There is no universal victim. A black person may be mistreated in a white country or a white person mistreated in a black country. Similarly, Muslims, Christians, Jews, Buddhists and atheists can mistreat one another in their respective spheres. Citizens can mistreat non-citizens. The rich class can mistreat the poor class, and vice-versa. The employer can abuse employees. The unions can abuse consumers. The public servants can abuse the taxpayers. Every form of prejudice can be a government policy or a cultural norm. True liberty encompasses systemic equality and requires personal responsibility, not individualistic opportunism. 

Authoritarianism is systemic inequality, which grants a privilege to one group or individual to exercise power at the expense of others. When Thomas Paine described society as a blessing, and government as a necessary evil, the dividing line was how power was used, not who was using it. Slavery and Jim Crow were as unfair as monarchy or feudalism. Plutocrats practicing democracy amongst themselves is not liberty. The peace symbol represents social harmony and equality whereas the fist represents violence and inequality.


Political Virtue by Steve Consilvio

The virtue of economics is production. Economics deals with the physical. Money, or finance, deals with the numerical values that we assign to the physical.
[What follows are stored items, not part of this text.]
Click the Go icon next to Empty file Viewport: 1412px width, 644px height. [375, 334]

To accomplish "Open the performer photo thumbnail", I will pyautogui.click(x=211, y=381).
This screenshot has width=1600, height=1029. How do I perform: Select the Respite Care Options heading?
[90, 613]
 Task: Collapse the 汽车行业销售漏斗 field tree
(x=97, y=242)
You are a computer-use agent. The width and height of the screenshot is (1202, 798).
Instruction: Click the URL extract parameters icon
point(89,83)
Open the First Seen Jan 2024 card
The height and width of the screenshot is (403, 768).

We can live without money, but we cannot survive without work. We must produce so we can consume. The more we produce, the higher our standard of living, and the more people society can support. Goods and services are created through cooperation. No man is an island. As we step through the sequence of our lives, we need one another to fashion the physical world for our mutual benefit. 

Distribution is an important element of production. Moving the wealth of land and labor between businesses, between the city and the countryside, and between nations, is at the heart of economics. Everyone lives a hand-to-mouth existence, and shares an immediate need for food, healthcare and shelter. 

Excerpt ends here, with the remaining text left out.